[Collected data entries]
•••••
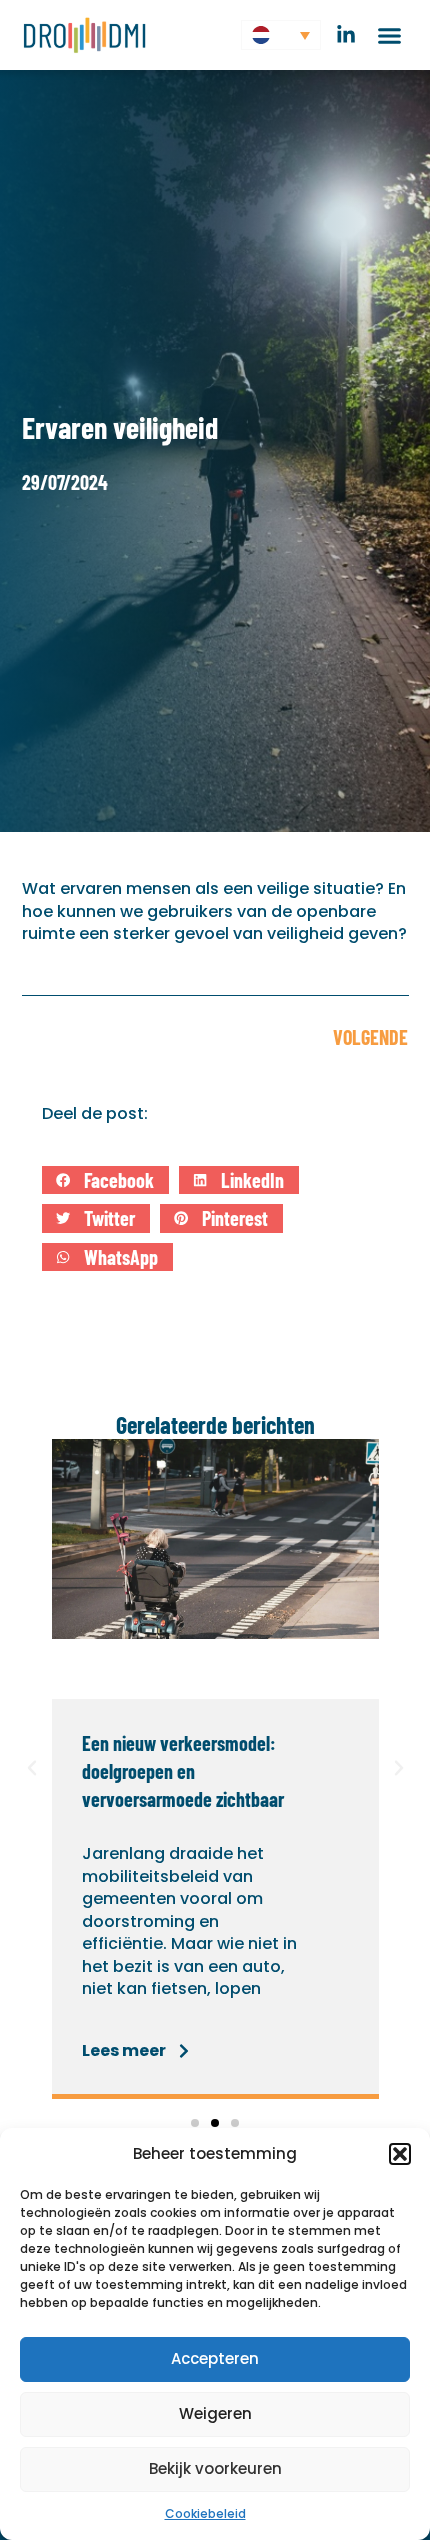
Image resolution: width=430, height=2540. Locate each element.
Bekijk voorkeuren (215, 2468)
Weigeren (215, 2413)
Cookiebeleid (205, 2513)
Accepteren (215, 2358)
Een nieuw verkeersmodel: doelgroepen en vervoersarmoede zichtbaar (183, 1771)
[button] (400, 2154)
•••••
→ **Task instructions**
Every record is to be reproduced exactly, with no pictures included.

→ **Answer section**
Image resolution: width=430, height=2540. Locate each element.
Bekijk voorkeuren (215, 2468)
Weigeren (215, 2413)
Cookiebeleid (205, 2513)
Accepteren (215, 2358)
Een nieuw verkeersmodel: doelgroepen en vervoersarmoede zichtbaar (183, 1771)
[button] (400, 2154)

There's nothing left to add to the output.